In the body, the haem iron present in animal products reacts with hydrogen peroxide to form potentially harmful oxygen radicals. This may result in DNA alterations, which would encourage the growth of cancer. A daily intake of 3.5 oz of red meat increases the risk of colorectal cancer by 17%. The risk of colon cancer is increased by 18% by as little as 1.75 oz of processed meat per day. Because of this, the World Health Organization classified red meat including hog, cattle, lamb, and game as potentially carcinogenic in 2015 and processed meat like sausages and ham as carcinogenic in the same year.

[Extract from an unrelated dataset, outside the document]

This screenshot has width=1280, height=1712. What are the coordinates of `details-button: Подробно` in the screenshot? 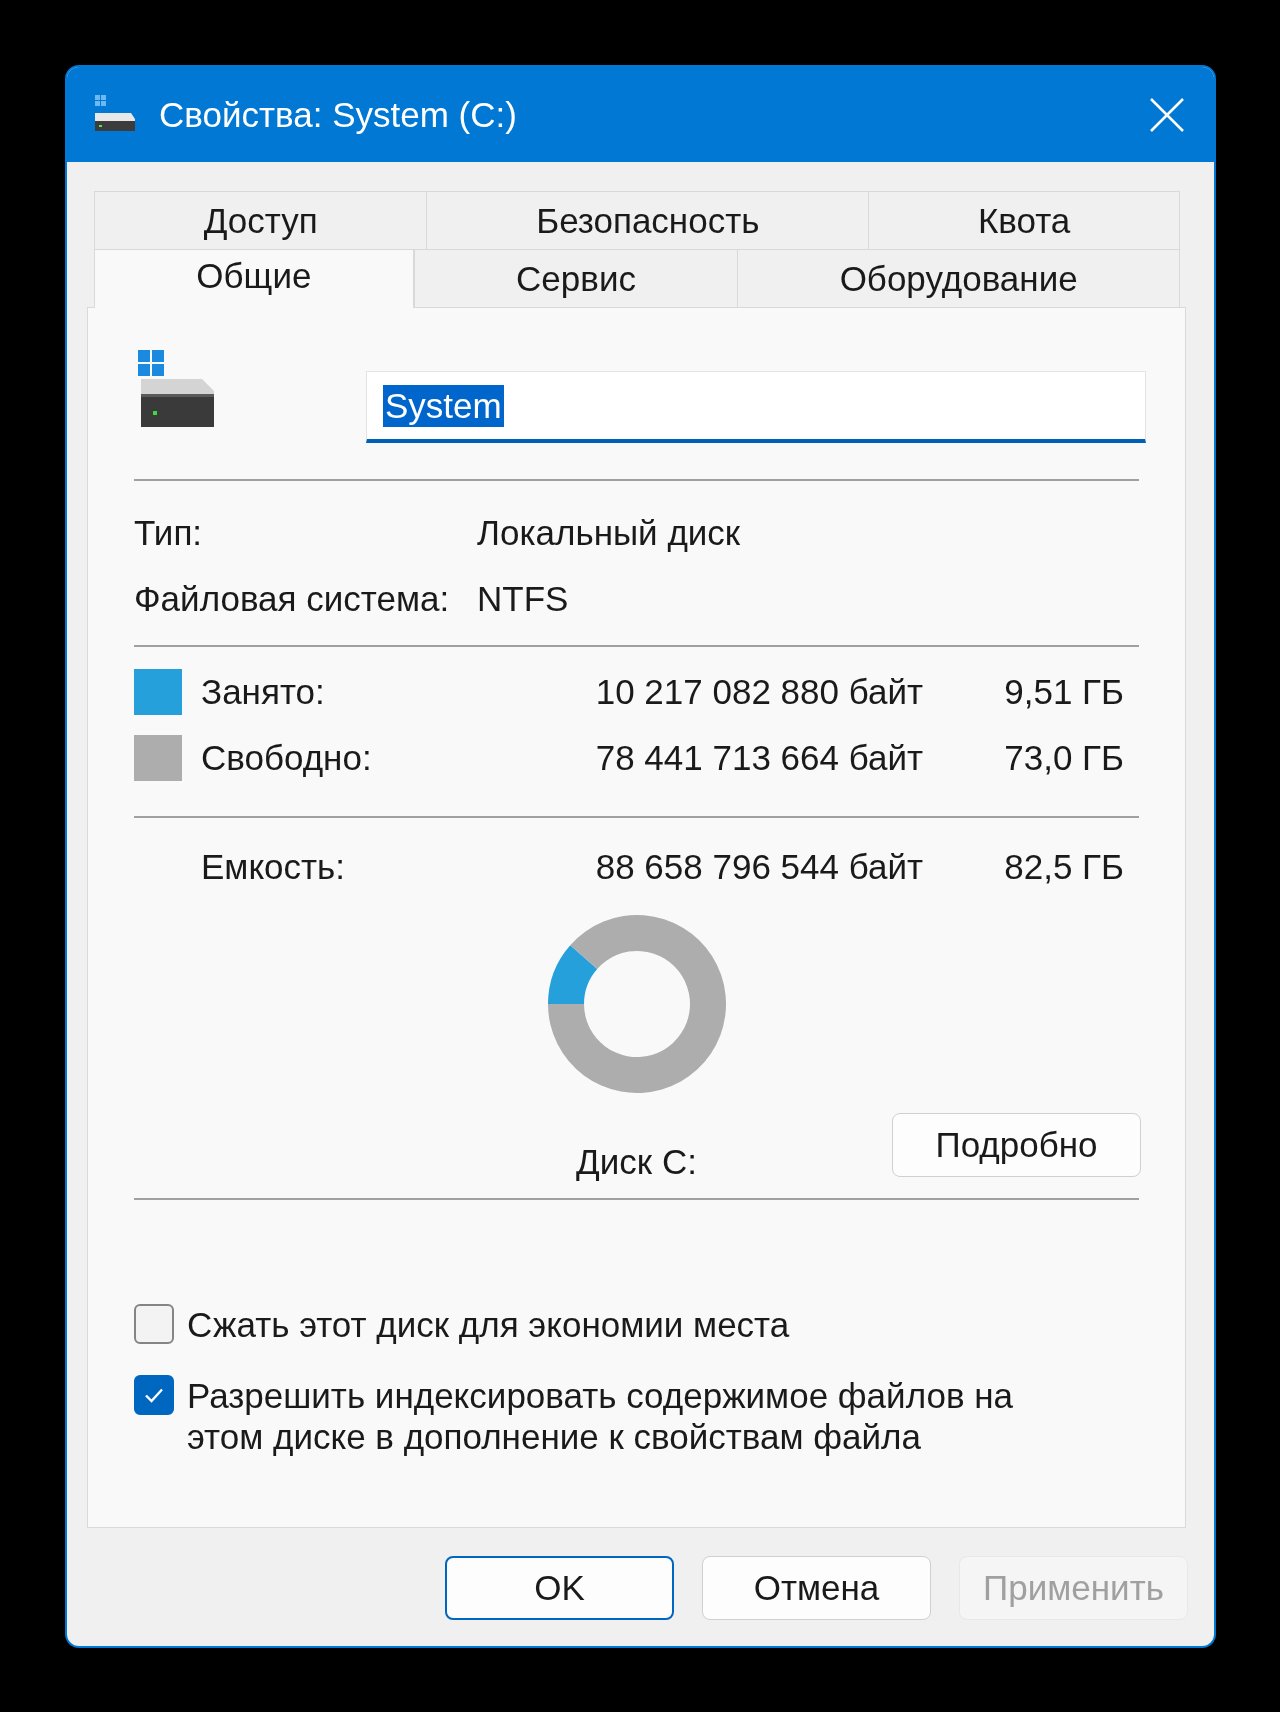 It's located at (1016, 1145).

Health benefits of vegan sources of iron

People who cut out animal products entirely or in part from their diets had lower cholesterol and less harmful saturated fatty acid intake. The risk of cancer brought on by haem iron can be significantly decreased with a plant-based diet. Additionally, a vegan or vegetarian lifestyle is frequently associated with lower BMIs and blood pressure levels. A plant-based diet is generally very good for your health.

Improving iron absorption

Certain meal preparation techniques and food combinations promote greater iron absorption, lowering the risk of iron insufficiency. Iron-rich diets and foods containing organic acids should be consumed together in order to increase the intake of iron from plant sources. Examples include fruit like currants, which contain a lot of citric acid, and apricots, which are high in malic acid. These acids can increase bioavailability by three times and, if ingested in large enough doses, can even counteract the negative effects of phytic acid and polyphenol.

Iron absorption is also facilitated by foods high in vitamin C, such as fruits and vegetables. Lemons, limes, and peppers go well with foods high in iron because of this. Onions and garlic also possess qualities that improve bioavailability. The preparation of food sources that include iron is just as crucial to improving iron absorption as the exact ingredient combinations. Iron-rich foods are more bioavailable when heated or fermented; malting and sprouting have the similar effect.